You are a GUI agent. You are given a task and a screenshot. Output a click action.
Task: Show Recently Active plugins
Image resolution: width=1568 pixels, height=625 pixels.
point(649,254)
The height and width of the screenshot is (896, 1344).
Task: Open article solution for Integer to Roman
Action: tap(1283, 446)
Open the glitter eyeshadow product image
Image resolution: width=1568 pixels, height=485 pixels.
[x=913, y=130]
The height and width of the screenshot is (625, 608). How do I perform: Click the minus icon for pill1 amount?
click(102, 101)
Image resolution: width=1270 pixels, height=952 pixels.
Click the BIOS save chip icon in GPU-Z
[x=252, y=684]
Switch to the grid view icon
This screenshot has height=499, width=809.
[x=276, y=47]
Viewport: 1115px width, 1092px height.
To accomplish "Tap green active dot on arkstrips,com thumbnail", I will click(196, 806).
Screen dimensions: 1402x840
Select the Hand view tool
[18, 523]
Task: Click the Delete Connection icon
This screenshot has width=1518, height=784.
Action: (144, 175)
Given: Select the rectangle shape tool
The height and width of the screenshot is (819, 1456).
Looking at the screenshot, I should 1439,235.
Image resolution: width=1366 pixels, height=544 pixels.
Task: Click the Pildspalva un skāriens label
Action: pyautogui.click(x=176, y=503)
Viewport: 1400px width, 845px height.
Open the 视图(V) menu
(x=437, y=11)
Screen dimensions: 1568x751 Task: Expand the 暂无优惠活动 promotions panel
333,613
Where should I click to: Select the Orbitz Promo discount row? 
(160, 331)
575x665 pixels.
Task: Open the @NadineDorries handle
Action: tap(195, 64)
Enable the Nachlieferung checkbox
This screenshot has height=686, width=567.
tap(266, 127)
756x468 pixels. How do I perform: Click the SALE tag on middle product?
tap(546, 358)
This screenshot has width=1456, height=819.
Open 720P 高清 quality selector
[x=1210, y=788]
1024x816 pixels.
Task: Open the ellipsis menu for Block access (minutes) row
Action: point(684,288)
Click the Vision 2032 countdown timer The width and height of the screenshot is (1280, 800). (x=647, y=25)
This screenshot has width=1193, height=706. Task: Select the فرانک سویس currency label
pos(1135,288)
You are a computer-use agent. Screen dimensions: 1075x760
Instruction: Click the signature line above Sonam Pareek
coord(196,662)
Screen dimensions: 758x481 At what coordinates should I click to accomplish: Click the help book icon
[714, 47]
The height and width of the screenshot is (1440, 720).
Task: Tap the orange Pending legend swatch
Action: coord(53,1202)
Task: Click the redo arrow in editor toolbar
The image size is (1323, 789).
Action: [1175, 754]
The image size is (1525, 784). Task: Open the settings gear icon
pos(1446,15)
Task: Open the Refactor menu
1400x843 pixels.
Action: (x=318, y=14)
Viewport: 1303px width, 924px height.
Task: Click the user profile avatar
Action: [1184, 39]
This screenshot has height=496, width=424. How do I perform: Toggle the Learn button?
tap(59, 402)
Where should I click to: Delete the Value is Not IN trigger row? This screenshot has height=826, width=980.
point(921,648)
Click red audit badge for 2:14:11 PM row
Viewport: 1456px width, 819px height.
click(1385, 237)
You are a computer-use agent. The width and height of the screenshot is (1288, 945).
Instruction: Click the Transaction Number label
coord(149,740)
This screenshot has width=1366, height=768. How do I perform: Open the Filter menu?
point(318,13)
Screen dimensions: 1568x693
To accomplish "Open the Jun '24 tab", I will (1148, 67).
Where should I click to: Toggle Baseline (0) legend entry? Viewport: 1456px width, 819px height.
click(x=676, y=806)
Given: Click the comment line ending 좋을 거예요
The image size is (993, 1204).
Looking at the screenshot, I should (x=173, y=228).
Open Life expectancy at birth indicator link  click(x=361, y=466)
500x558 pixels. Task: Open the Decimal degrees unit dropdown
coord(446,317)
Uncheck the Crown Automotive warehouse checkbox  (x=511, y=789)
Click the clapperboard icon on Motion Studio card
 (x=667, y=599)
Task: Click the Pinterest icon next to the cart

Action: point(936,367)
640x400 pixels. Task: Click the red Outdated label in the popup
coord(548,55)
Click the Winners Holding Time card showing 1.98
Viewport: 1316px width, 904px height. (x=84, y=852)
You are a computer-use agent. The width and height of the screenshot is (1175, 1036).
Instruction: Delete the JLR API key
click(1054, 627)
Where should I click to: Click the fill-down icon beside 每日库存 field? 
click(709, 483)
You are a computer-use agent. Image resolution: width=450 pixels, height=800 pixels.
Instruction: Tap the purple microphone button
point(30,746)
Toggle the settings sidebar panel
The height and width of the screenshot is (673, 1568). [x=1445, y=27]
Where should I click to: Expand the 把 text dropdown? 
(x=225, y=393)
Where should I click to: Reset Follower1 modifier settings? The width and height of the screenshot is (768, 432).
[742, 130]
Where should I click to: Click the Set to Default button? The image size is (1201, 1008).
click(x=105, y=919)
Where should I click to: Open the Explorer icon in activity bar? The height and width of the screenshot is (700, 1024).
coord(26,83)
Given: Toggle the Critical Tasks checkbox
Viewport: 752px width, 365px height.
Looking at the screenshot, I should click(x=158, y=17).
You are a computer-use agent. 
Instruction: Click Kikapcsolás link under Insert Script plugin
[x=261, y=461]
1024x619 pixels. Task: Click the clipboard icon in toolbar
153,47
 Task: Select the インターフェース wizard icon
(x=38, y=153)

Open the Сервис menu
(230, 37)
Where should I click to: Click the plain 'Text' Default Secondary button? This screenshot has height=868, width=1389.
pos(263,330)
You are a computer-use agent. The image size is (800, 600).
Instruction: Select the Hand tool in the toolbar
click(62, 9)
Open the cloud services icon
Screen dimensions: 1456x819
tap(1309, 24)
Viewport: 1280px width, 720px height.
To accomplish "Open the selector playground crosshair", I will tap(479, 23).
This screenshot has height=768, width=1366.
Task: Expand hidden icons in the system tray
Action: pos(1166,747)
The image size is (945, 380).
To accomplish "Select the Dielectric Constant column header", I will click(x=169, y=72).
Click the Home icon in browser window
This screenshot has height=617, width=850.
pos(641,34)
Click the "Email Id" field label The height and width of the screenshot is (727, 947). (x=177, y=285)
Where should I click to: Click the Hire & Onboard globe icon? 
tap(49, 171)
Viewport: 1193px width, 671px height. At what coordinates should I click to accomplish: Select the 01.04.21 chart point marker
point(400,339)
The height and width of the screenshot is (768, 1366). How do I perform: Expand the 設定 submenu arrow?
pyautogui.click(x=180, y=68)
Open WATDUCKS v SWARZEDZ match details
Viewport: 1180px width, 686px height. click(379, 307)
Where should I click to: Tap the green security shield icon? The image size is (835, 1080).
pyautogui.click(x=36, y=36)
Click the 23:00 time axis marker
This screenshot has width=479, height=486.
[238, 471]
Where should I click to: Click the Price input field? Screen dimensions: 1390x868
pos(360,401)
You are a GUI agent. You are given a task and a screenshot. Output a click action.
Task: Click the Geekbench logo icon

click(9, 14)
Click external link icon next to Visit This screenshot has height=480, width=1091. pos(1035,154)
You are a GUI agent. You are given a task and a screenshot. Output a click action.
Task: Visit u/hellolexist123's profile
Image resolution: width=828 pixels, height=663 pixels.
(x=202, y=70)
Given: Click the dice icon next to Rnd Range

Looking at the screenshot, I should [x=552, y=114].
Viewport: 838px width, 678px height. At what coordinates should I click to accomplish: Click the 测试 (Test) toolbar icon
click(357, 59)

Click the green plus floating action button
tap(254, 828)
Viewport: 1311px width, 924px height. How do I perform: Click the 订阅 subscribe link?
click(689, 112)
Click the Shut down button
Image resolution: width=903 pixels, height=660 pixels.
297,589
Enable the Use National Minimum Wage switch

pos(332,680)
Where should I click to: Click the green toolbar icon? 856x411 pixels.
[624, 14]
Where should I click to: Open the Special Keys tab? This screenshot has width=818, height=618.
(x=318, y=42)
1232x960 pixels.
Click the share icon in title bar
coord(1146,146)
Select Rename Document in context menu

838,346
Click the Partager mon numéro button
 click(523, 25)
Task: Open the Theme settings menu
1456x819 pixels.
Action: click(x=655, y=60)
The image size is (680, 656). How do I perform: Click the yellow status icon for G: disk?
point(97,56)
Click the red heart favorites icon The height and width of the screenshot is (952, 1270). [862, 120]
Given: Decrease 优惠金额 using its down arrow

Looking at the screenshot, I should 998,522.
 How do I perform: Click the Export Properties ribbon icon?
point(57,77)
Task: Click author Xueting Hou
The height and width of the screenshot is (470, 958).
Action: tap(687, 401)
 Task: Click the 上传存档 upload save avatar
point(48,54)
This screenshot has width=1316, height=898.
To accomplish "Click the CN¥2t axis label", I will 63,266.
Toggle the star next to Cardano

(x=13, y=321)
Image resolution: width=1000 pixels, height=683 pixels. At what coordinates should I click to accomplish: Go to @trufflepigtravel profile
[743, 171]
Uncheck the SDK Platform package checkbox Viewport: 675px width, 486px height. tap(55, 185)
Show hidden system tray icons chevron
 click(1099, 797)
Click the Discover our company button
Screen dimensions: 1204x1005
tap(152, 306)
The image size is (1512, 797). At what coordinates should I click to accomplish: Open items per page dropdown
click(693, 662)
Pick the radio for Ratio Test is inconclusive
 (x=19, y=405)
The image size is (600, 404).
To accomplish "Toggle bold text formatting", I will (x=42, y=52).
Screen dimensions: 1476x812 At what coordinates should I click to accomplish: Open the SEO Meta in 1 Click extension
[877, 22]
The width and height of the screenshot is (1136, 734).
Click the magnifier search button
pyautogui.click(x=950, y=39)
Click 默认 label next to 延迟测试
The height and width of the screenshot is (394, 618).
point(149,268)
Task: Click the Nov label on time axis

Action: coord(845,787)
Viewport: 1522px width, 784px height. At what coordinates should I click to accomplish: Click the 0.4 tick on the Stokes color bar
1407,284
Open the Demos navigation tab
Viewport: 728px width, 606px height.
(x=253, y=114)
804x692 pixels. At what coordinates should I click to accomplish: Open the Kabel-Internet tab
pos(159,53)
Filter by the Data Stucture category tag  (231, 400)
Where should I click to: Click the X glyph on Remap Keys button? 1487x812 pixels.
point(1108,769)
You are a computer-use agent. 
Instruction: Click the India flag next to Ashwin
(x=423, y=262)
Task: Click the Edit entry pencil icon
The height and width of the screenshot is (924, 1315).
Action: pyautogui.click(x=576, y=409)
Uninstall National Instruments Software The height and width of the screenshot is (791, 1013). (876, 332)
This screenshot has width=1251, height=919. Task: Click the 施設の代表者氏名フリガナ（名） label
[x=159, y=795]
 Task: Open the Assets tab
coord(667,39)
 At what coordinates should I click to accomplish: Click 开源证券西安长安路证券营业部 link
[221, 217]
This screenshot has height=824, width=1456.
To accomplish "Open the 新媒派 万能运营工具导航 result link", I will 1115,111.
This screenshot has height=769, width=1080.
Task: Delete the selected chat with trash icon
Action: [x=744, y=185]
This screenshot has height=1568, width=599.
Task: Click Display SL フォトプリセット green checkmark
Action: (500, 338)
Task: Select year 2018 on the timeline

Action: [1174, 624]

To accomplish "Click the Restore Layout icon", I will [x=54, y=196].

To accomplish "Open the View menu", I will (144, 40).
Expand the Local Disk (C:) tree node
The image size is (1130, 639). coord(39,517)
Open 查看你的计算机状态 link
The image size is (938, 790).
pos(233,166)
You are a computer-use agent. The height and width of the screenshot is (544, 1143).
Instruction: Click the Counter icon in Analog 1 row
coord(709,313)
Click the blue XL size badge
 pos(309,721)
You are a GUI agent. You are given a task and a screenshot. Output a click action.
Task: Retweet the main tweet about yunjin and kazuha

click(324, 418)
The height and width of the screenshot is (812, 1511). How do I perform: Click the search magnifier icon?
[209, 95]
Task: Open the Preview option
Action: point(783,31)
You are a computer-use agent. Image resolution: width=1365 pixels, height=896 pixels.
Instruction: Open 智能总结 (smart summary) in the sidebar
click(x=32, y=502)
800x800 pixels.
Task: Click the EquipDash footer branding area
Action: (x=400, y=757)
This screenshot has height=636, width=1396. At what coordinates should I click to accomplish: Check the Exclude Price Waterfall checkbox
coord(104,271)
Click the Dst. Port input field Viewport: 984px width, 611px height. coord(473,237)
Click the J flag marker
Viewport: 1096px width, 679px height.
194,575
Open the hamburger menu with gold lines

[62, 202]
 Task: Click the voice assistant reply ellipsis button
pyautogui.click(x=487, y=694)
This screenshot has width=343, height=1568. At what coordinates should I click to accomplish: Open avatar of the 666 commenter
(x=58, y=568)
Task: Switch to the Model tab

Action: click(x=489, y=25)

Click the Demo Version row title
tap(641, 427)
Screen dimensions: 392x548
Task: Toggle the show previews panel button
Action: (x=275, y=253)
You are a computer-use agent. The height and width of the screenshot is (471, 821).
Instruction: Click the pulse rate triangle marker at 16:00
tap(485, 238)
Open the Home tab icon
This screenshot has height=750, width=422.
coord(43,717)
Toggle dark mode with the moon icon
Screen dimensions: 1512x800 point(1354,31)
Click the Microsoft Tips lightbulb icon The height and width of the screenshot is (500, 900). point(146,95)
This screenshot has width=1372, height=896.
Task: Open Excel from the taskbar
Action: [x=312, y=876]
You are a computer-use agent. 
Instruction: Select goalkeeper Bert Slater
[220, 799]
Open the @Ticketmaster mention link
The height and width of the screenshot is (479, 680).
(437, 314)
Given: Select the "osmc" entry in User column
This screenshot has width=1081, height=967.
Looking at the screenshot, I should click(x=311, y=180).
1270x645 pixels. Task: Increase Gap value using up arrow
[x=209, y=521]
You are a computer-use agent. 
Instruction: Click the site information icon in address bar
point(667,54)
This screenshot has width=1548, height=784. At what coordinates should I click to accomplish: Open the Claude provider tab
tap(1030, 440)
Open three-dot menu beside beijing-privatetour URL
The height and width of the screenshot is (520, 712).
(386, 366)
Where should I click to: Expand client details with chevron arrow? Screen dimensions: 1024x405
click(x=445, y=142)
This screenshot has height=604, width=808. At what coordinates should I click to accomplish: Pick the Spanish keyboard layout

◆ Problem to work on: Copy the records from the beginning through the line with "click(102, 101)", with that line included, and reproduce them unchanged.

◆ Problem solution:
You are a GUI agent. You are given a task and a screenshot. Output a click action.
Task: Show Recently Active plugins
Image resolution: width=1568 pixels, height=625 pixels.
point(649,254)
The height and width of the screenshot is (896, 1344).
Task: Open article solution for Integer to Roman
Action: tap(1283, 446)
Open the glitter eyeshadow product image
Image resolution: width=1568 pixels, height=485 pixels.
[x=913, y=130]
The height and width of the screenshot is (625, 608). How do I perform: Click the minus icon for pill1 amount?
click(102, 101)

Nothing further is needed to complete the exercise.